Analysis and Improvement of Calculation Method of Riser Top Tension in Deepwater Drilling

Abstract

Abstract Top tension plays an important role in stability of riser system. Either excessive or insufficient value of it tends to cause negative effects on risers' proper function and then pose a threat on drilling operation. But there is no unified calculation method about the setting value of riser top tension. Therefore, the purpose of this paper is to establish a calculation method of riser top tension that both meets the requirements of theory and engineering. The improved method is based on the theory of effective axial force in tubing mechanics. It considers the requirement of risers stability and over-pull force to lower marine riser package (LMRP) in field drilling operation. Take three deepwater wells in South China Sea as examples. Utilizing finite element analysis software ANSYS to model the riser, subsea wellhead and conductor systems respectively, then exerting the calculated top tension and environment load, the analysis results can be used to check the accuracy of the proposed calculation method. After analyzing the related methods proposed by American Petroleum Institute[1] (API) and Institute of French Petroleum[2] (IFP), it is found that both of them have their limitations. The former one only concentrates on stability but ignores the over-pull force required by LMRP in field operation. The latter one takes the requirement of overpull into consideration though, it regards this force as effective tension rather than true tension. According to the related theories of tubing mechanics, the effects of true axial force and effective axial force on the riser mechanical behavior is analyzed. The results show that, the bottom tensile force to LMRP is determined by true axial force, and the risers' stability depends on effective axial force.
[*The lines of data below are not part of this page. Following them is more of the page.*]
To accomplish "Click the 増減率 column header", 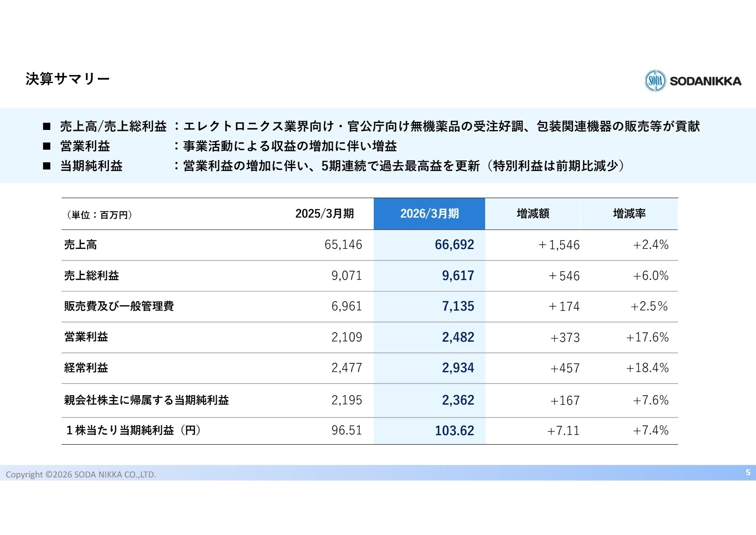I will (629, 214).
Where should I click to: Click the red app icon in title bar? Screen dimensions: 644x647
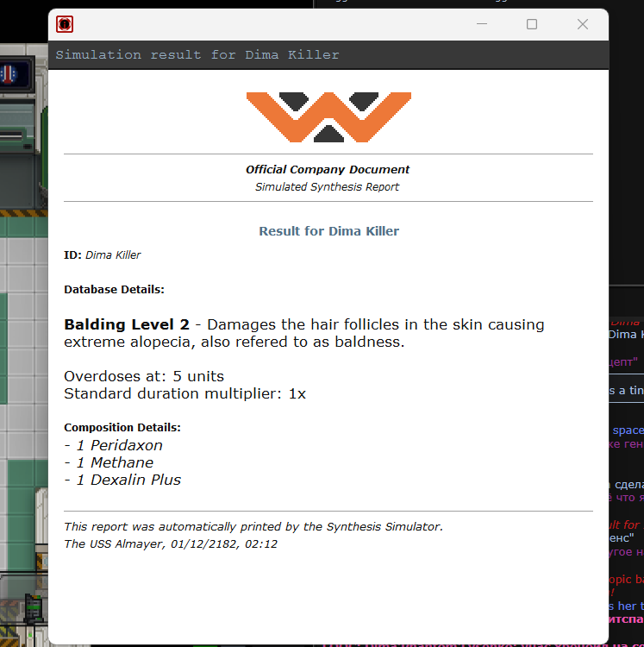(65, 24)
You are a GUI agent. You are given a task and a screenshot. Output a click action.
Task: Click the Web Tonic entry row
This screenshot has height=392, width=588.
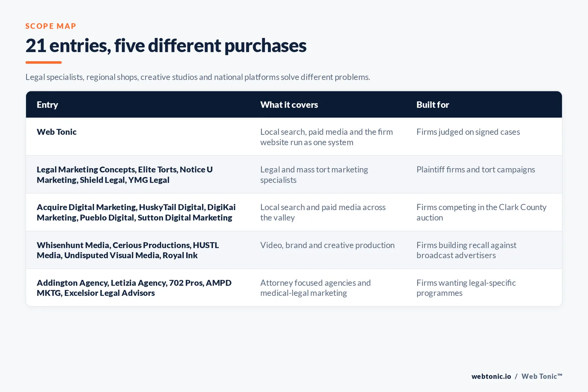tap(294, 137)
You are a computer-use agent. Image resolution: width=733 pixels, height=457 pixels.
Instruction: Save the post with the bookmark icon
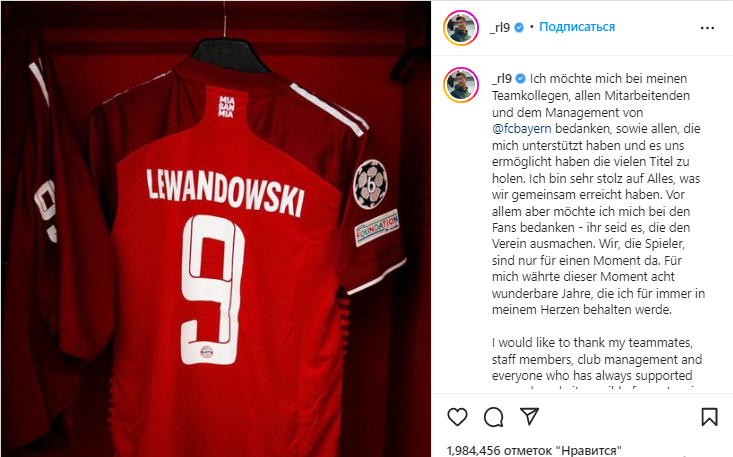click(x=709, y=417)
Through the force analysis of risers which simultaneously bear the inside and outside pressure, the correspondent mechanical model was established, and a new calculation method of top tension was derived, which modifies the deficiencies of algorithms proposed by API and IFP. The accuracy of this method is verified by the values if field operating and numerical simulation of ANSYS. The novelty of this method is to propose a calculation method of riser top tension that could improve the deficiencies of API and IFP and meet the requirement of stability and bottom over-pull force to LMRP in field operation.